Extracted text:
..............................
What should be done first to remove the threat to the EU presented by the Russian troops in Belarus?

It is necessary to realize the fact that without Lukashenko in power, Putin would not have obtained a springboard for an attack on Ukraine. To realize that in order to take action:

1) Recognise Belarus as a territory occupied by Russia. This would allow as a first step to demand the withdrawal of the Russian troops from Belarus.

2) Place Lukashenko and his government in international isolation, excluding all its representatives from international relations. This would prevent Russia from using Lukashenko’s puppet government, which sends politically motivated requests for wanted persons to Interpol and uses its voice at the UN to promote Russian propaganda narratives.
..............................
Exercise: Quote the passage on Russian troops in Belarus from "1) Recognise Belarus" through "Russian propaganda narratives.", word for word.

Source data:
..............................
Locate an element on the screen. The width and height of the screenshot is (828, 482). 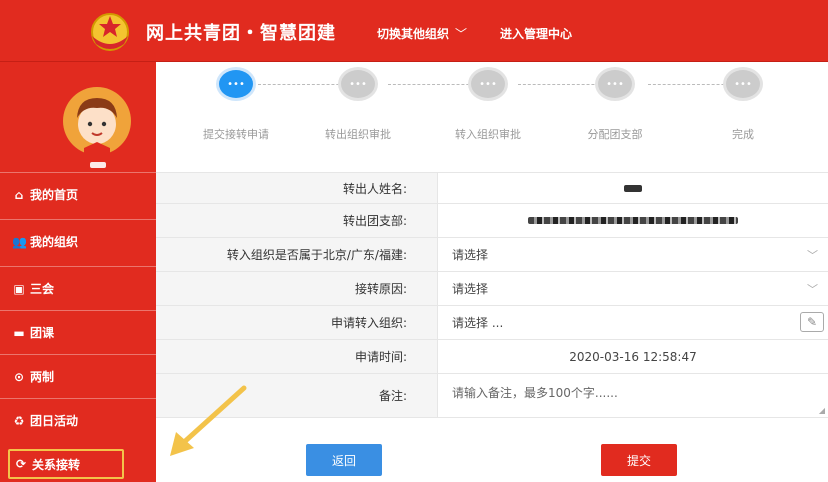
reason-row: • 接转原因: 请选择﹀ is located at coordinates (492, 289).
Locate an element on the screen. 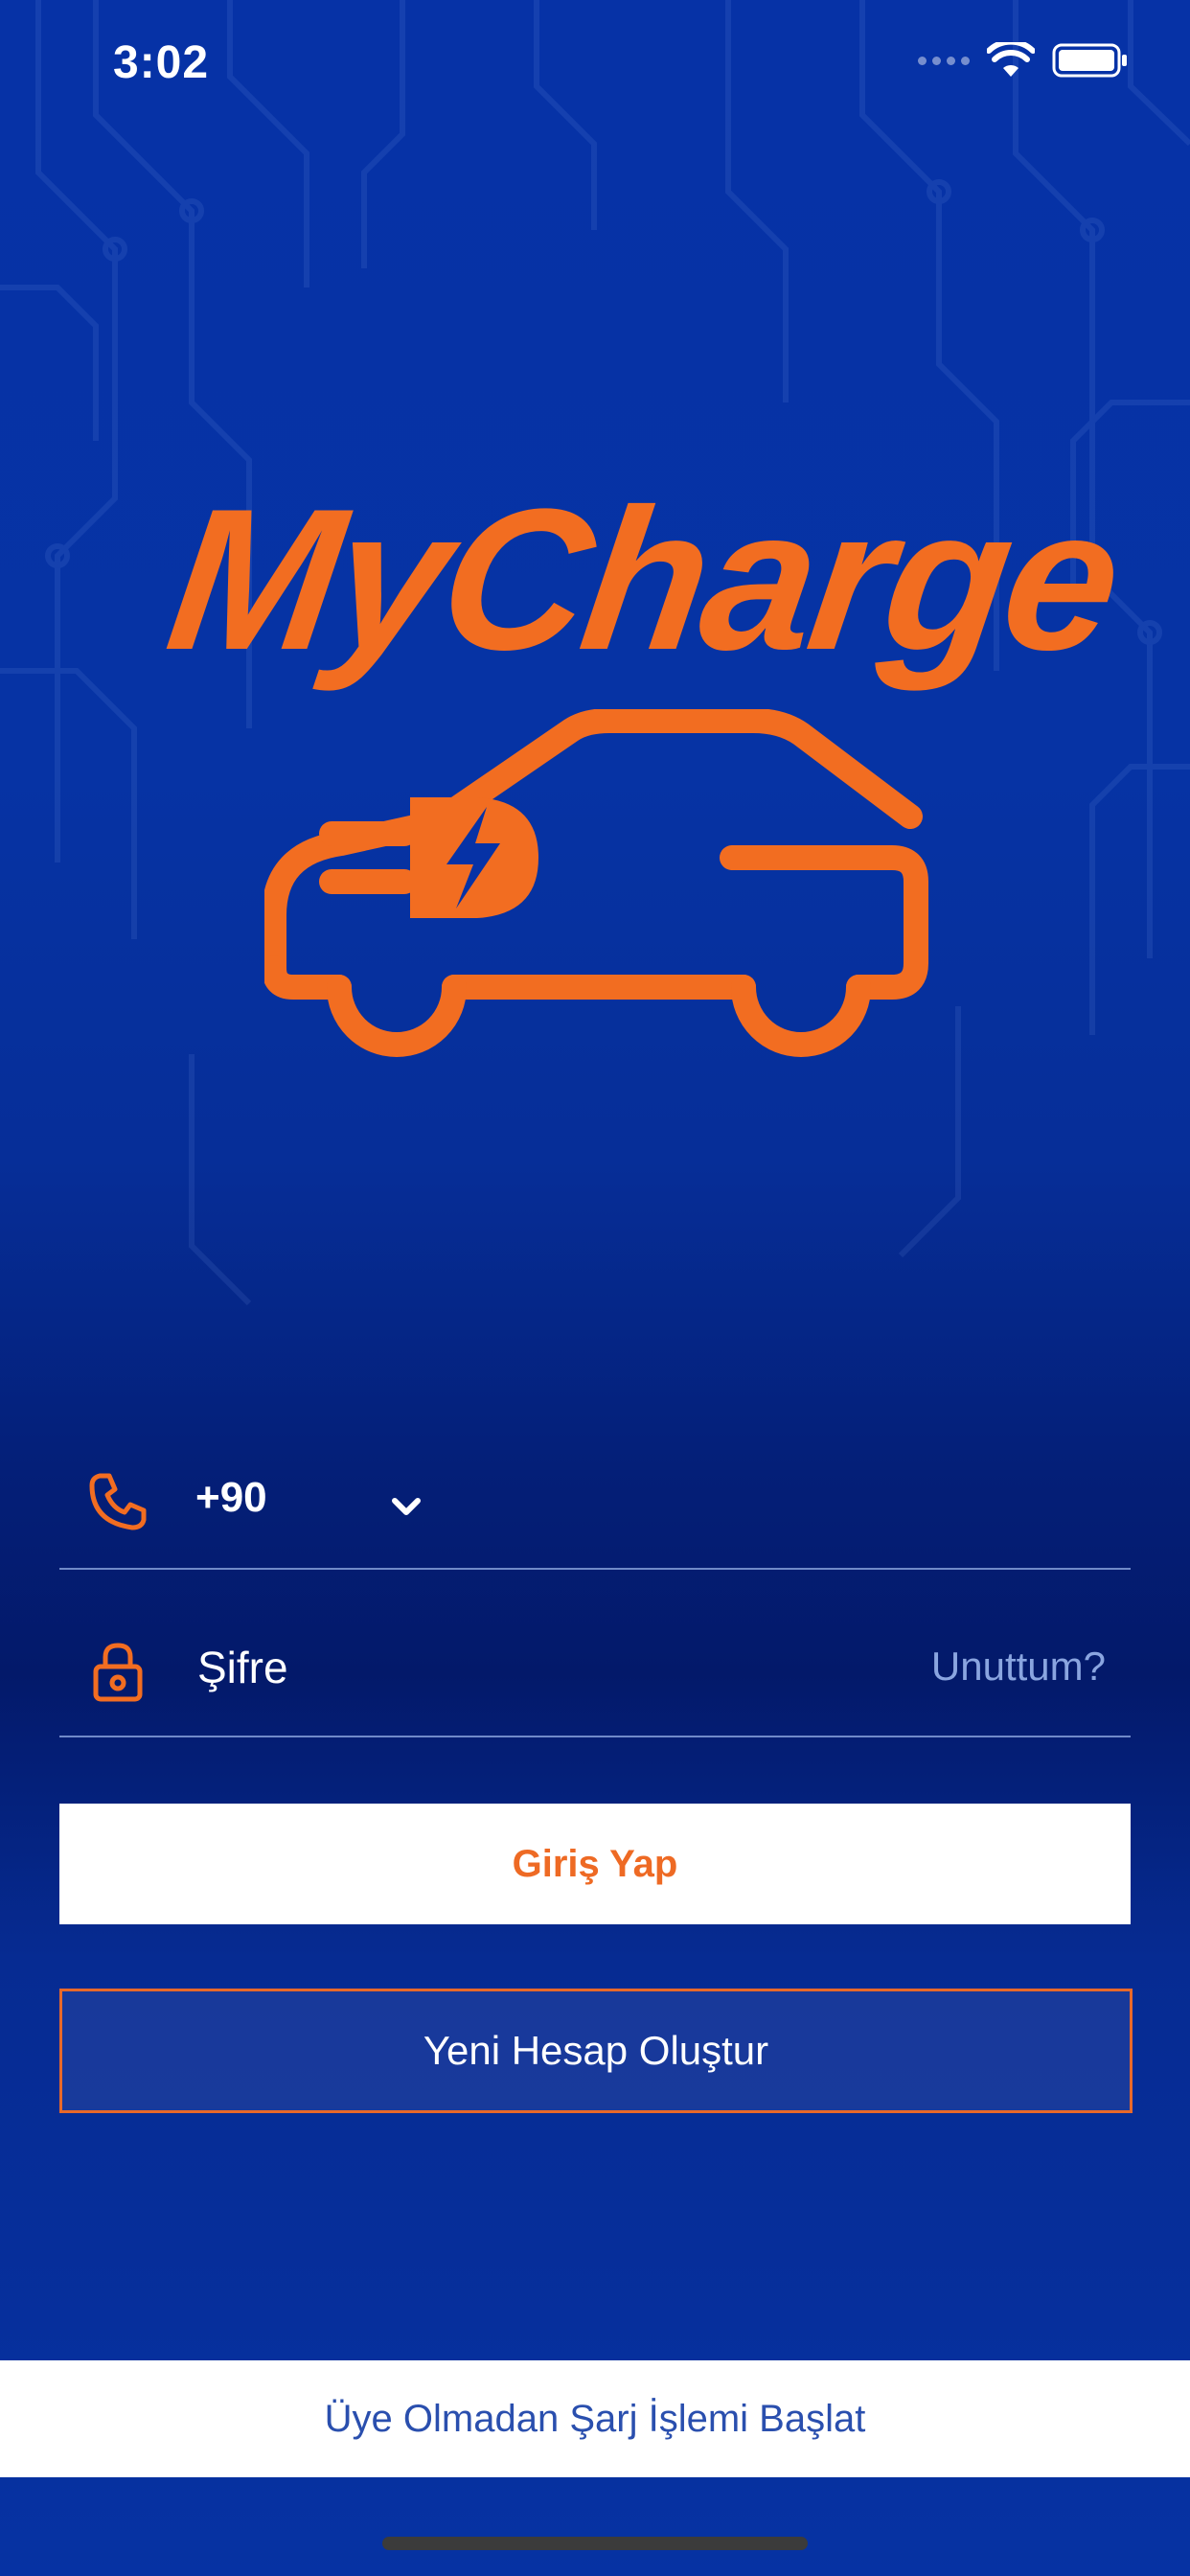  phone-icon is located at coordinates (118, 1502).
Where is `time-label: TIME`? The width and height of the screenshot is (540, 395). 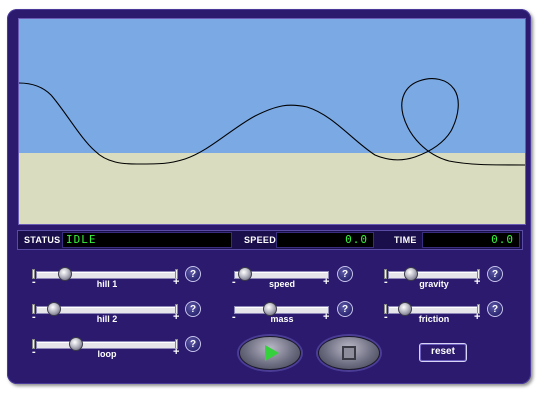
..............................
Written solution:
1) Recognise Belarus as a territory occupied by Russia. This would allow as a first step to demand the withdrawal of the Russian troops from Belarus.

2) Place Lukashenko and his government in international isolation, excluding all its representatives from international relations. This would prevent Russia from using Lukashenko’s puppet government, which sends politically motivated requests for wanted persons to Interpol and uses its voice at the UN to promote Russian propaganda narratives.